Recent advances failed to impress some analysts. "Despite the gains in some big cap stocks, [Wednesday's] rebound was no reason for the bulls to celebrate," says Richard Dickson, senior market strategist for Lowry's Reports. "Another few days of similarly mediocre demand and it could be the bears donning party hats."
But the markets might be underestimating the strength of the economy, others maintain (see BW, 2/13/06, "Why the Economy Is a Lot Stronger Than You Think"). "We expect an extended process in which markets and businesses improve their perceptions of the U.S. economy," says David Malpass, chief global economist with Bear Stearns. "This should help increase U.S. equity values over time."
Investors weighed remarks from Chicago Fed chief Michael Moskow on Thursday. He said more rate increases may be "appropriate," adding that he expects core PCE inflation to rise in 2006 from 2005, though headline inflation may drop.
Earnings reports continued to set a positive tone after strong results the previous session from Cisco (CSCO) and PepsiCo (PEP). Aetna (AET), Marriott International (MAR) and News Corp. (NWS) all reported higher profits than last year.

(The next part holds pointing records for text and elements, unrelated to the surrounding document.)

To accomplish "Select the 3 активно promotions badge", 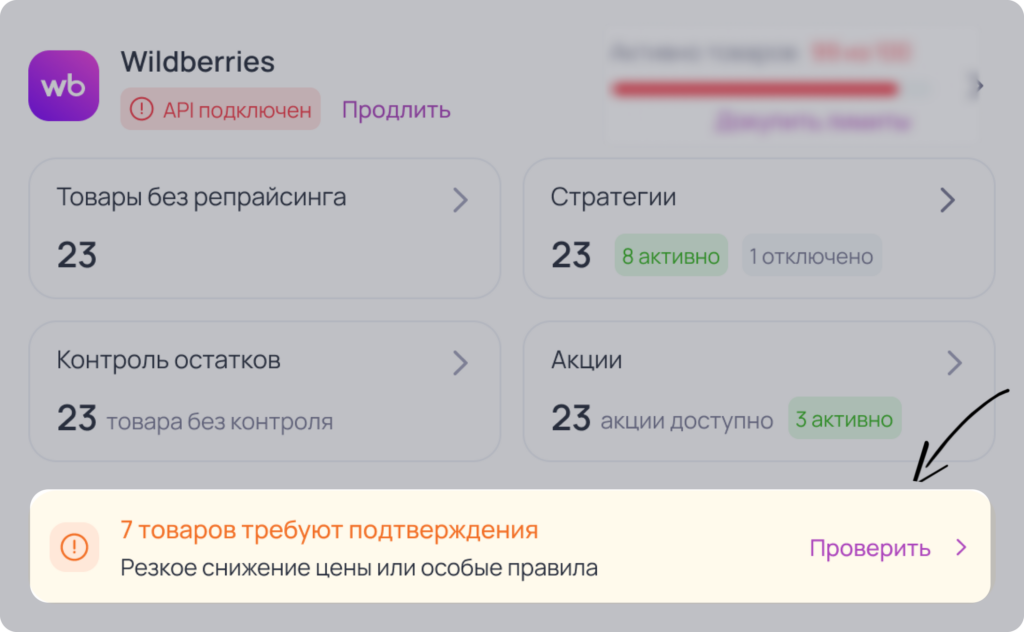I will coord(844,418).
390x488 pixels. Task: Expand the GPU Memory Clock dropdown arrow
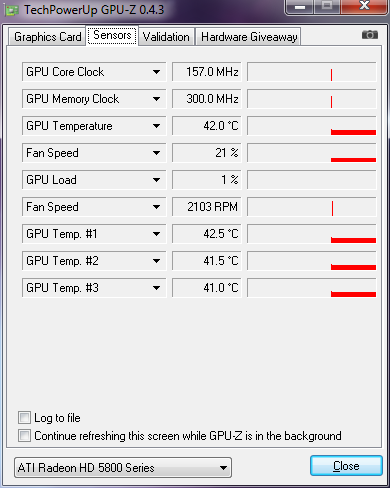156,99
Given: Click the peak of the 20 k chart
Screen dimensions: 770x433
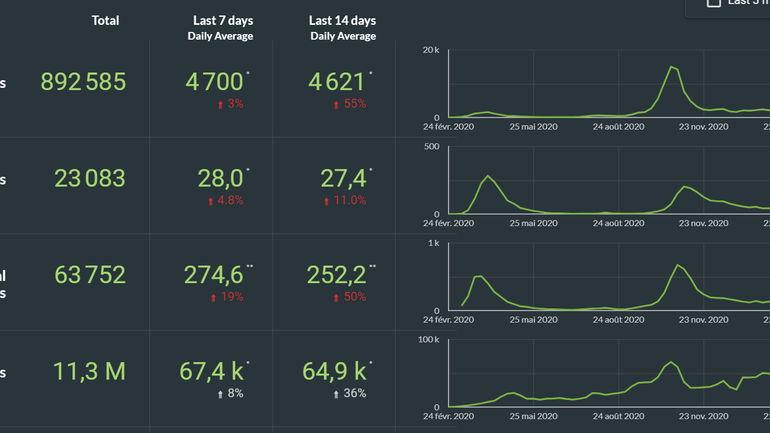Looking at the screenshot, I should point(672,67).
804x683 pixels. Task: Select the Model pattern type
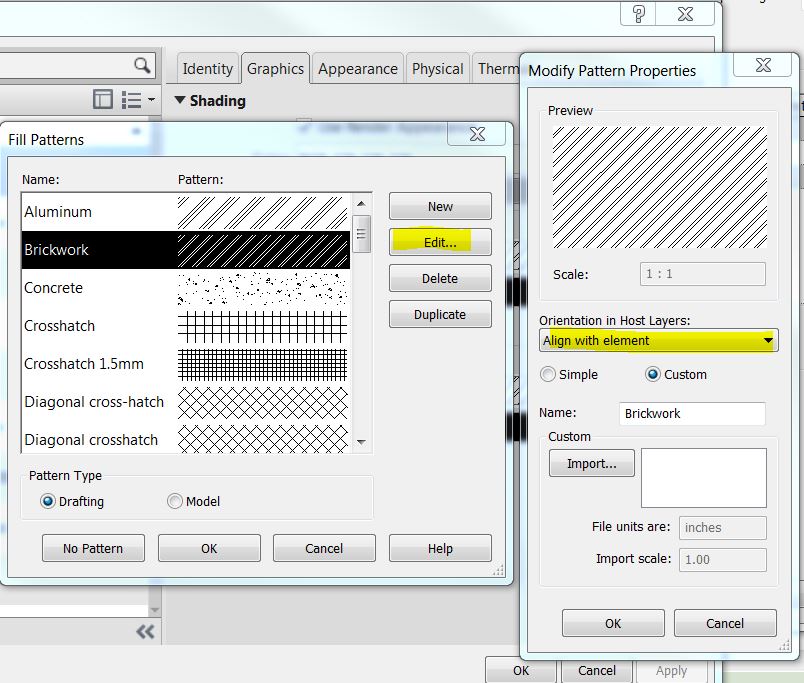176,501
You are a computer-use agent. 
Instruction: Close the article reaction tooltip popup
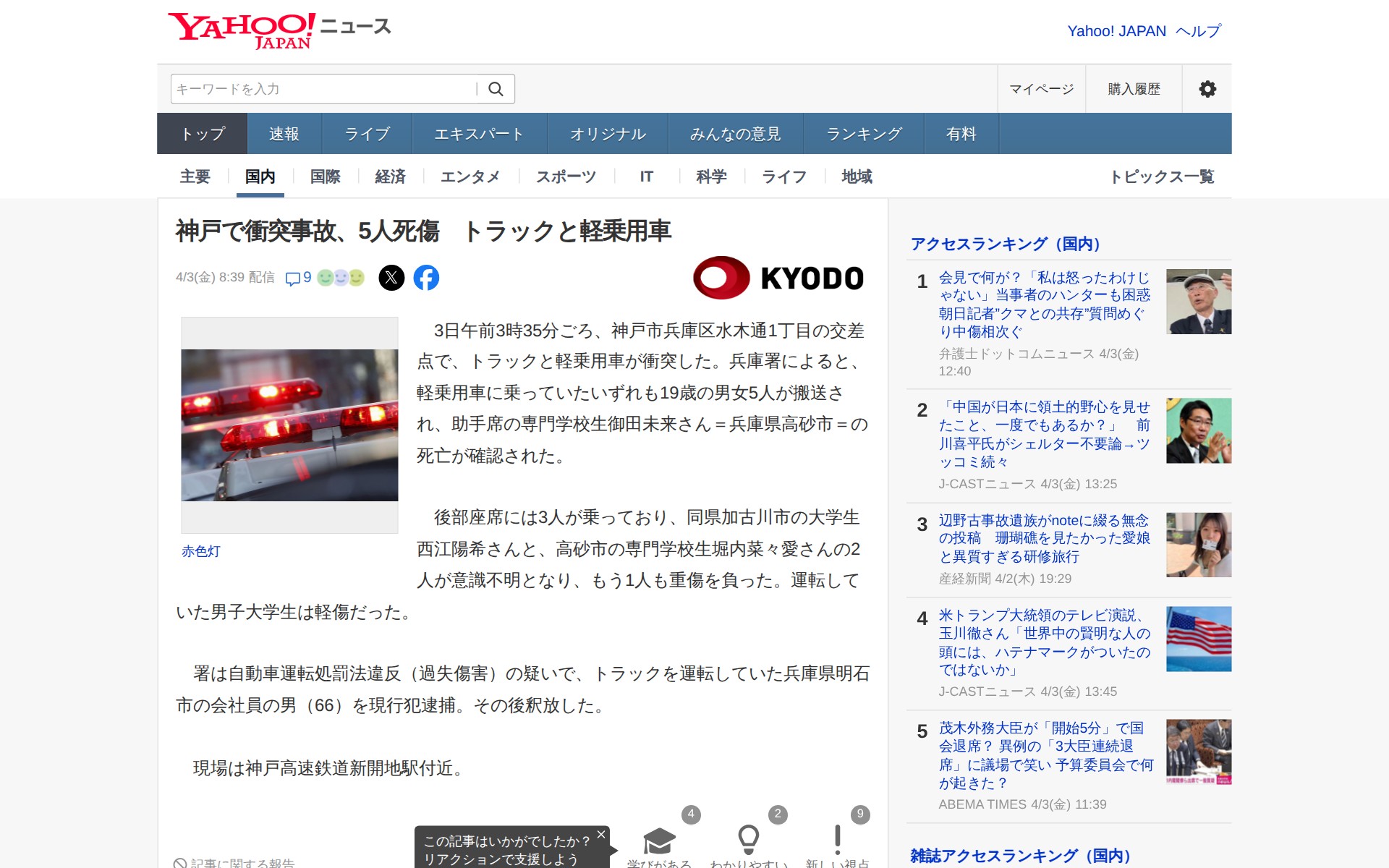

Electronics retailer Best Buy (BBY) was up after raising its earnings guidance. After the bell, MetLife (MET
posted higher fourth-quarter net income of 88 cents a share, up from 68 cents a share.
On the economic front, initial jobless claims rose 4,000 to 277,000, less than expected, says Action Economics. December wholesale sales rose 1%, beating Wall Street forecasts.
Personnel news was also in focus. Software giant Oracle (ORCL) is seen announcing more than 1,000 job cuts with its quarterly earnings. General Motors (GM), Delphi (DPHIQ) and the United Auto Workers union have reportedly stalled in talks over job cuts at Delphi.
Morgan Stanley (MS) tapped Zoe Cruz and Robert Scully as its co-presidents after Wednesday's close, in the wake of internal discord at the investment bank last year. Computer maker Gateway (GTW) said CEO Wayne Inouye had resigned and named Rick Snyder, formerly president and chief operating officer, as interim CEO.
In M&A activity, News Corp. (NWS) Chairman Rupert Murdoch said the company will look at acquiring Spanish-language broadcaster Univision (UVN). Other potential suitors named in reports include CBS (CBS), Disney (DIS) and Time Warner (TWX).
Among other companies in the news, insurer American International Group (AIG) reportedly reached a record settlement of more than $1.6 billion with state and federal regulators over alleged accounting improprieties.
In the energy markets Thursday, March West Texas Intermediate crude oil futures ended unchanged at $62.54.
European markets finished higher. In London, the Financial Times-Stock Exchange 100 index climbed 83.6 points, or 1.46%, to 5,808.7. Germany's DAX index gained 77.27 points, or 1.36%, to 5,743.68. In Paris, the CAC 40 index rose 60.66 points, or 1.24%, to 4,955.74.
Asian markets ended higher. Japan's Nikkei 225 index rallied 166.99 points, or 1.03%, to 16,439.67. In Hong Kong, the Hang Seng index added 39.99 points, or 0.26%, to 15,413.43. Korea's Kospi index rose 10.67 points, or 0.81%, to 1,321.66.
Prices for 10-year Treasury notes were modestly higher at 99-22/32 with a yield of 4.54%, while the newly issued 30-year bonds rose to 110-24/32 for a yield of 4.64%. The $14 billion sale of 30-year bonds, the first in five years, went off without a hitch, says Action Economics.